Good Health is in the Details
Once upon a time a group of people were studied for 29 years. True! The participants, 108,735 nurses and health care professionals, were quizzed every two to four years over this long stretch of time. Honestly, did you know the 5-servings of fruits and vegetables crowd lived longer? Every day for 29 years these folks chowed down cauliflower, onions, kale, and salad greens or berries, citrus, and orchard fruit in various measures. Our 5-per-day study participants lived longer than those two-per-day folks. What’s more, the fivers tended to use multivitamins, eat better quality foods, have higher levels of physical activity and healthier weight. Surprised?
Furthermore, the five-serving group was less likely to die from conditions to these degrees:
- 35% less related to the lung
- 12% less for heart
- 10% less for cancer
- 13% less likely for any cause
Overall, increasing fruits and vegetables — with the exception of fruit juices and potatoes — had health benefits. No greater benefits were noted for an intake of more than five.

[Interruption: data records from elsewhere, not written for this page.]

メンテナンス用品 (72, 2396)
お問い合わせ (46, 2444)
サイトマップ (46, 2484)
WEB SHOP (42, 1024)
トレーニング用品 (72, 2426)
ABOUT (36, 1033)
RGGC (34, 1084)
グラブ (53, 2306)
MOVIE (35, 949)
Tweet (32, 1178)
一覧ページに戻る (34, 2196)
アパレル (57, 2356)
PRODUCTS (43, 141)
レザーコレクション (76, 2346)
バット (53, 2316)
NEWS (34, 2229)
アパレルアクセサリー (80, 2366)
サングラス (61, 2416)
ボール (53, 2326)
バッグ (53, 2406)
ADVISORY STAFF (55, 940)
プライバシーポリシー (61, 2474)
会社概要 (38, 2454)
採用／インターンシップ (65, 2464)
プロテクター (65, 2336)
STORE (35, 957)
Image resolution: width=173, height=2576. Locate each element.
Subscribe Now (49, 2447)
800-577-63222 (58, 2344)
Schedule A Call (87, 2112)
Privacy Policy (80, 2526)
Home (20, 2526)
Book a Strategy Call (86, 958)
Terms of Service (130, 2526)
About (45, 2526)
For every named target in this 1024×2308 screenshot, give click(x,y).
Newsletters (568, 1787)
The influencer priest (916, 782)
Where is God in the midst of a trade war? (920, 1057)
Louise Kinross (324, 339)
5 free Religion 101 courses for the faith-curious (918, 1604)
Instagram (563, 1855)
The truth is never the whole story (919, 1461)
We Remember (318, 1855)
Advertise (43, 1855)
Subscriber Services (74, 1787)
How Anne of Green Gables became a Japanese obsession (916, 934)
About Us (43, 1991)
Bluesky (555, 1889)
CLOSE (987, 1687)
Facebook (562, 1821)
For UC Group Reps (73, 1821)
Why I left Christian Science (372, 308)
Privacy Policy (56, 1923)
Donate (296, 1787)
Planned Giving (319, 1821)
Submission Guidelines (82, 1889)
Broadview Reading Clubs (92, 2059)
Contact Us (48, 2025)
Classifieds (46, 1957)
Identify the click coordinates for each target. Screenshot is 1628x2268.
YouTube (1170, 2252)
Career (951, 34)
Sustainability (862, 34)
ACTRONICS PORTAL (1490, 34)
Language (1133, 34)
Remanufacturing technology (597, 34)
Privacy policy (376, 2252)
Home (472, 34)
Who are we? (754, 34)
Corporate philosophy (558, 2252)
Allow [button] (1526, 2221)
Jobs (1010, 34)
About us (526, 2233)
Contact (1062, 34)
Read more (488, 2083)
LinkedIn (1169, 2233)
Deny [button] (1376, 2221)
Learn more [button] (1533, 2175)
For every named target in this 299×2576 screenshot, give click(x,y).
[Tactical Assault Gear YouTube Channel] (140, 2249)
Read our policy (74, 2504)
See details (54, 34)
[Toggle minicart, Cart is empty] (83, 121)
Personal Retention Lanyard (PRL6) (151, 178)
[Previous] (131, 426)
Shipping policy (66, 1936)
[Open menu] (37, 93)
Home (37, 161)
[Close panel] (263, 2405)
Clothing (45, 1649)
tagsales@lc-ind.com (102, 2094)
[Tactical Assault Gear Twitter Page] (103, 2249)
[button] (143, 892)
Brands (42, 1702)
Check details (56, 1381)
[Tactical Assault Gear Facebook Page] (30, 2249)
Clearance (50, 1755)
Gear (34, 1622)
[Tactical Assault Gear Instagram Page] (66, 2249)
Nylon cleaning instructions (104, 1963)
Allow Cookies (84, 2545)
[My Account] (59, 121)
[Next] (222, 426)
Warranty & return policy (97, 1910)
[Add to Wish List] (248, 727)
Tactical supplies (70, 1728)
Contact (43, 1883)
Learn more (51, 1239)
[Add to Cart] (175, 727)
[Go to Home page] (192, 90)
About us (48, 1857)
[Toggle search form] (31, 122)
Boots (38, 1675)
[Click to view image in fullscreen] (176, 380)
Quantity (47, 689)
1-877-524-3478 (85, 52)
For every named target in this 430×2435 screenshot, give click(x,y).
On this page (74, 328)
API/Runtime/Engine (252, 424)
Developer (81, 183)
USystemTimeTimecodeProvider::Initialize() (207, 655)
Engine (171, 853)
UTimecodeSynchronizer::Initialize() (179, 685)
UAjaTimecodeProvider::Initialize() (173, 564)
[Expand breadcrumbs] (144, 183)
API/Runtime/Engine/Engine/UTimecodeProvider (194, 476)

Could Vitamin C Shorten Your ICU Stay?
Nowadays it is generally understood that vitamin C has vast health benefits. A number of controlled trials have previously found that in some contexts, vitamin C can have beneficial effects on blood pressure, infections, bronchoconstriction, atrial fibrillation, and acute kidney injury. However, the practical significance of these effects is not clear. The purpose of this analysis was to evaluate whether vitamin C has an effect on practical outcomes. In other words, could C shorten a stay in the intensive care unit (ICU)? It’s a good question.
Under stress, such as a critical illness, the body rapidly metabolizes vitamin C, increasing the need from 500 mg, to 1,000 mg, to even 4,000 mg per day. Nature knows best and the body uses more if given more when you’re really, really ill.
To see if vitamin C might influence the length of stay in hospital intensive care units (ICU), doctors reviewed findings from 12 vitamin C trials covering 1,776 people in ICU for any medical condition at all. Here’s the thing: on average, when patients took vitamin C while in ICU, stays decreased 7.8% compared to those who did not receive vitamin C. When doses reached an average of 2,000 mg per day, length of stay declined 8.6%.
In three trials, patients required mechanical assistance to breathe for over 24 hours. Vitamin C shortened the length of time requiring a ventilator by 18.2%.
Practically speaking, vitamin C should be on everyone’s list. Those who get it from fresh fruits and vegetables, such as fresh late summer tomatoes, reap far more health benefits. The point is to get your vitamin C!
Late Summer Fruit & Veggie Salad
While you enjoy this delightful fresh salad, consider that those who got 5 servings of fruits and vegetables per day lived longer, healthier lives. Shop the organic produce department at Martindale’s for late summer fresh fruit and vegetables.
Prep time: 10-15 minutes No cooking Yield: 2-4 servings
Salad Ingredients:
4 c organic mixed greens
2 ripe organic peaches, sliced
pint organic cherry tomatoes, halved
an ear of organic corn, raw, sliced off the cob
one avocado, sliced
Dressing Ingredients:
3 c organic fresh basil leaves, loosely packed
3 tbsp white wine vinegar
1/4 tsp salt (or to taste)
Freshly ground black pepper to taste
1/4 c extra virgin olive oil
Directions: Place greens in large bowl and top with cherry tomatoes, peaches, corn kernels, and avocado. For dressing, in a blender, combine basil, vinegar, salt, and pepper, and pulse to combine mixture. Turn blender on and stream in the olive oil until blended. Taste, and adjust seasonings as desired. Pour dressing over the salad.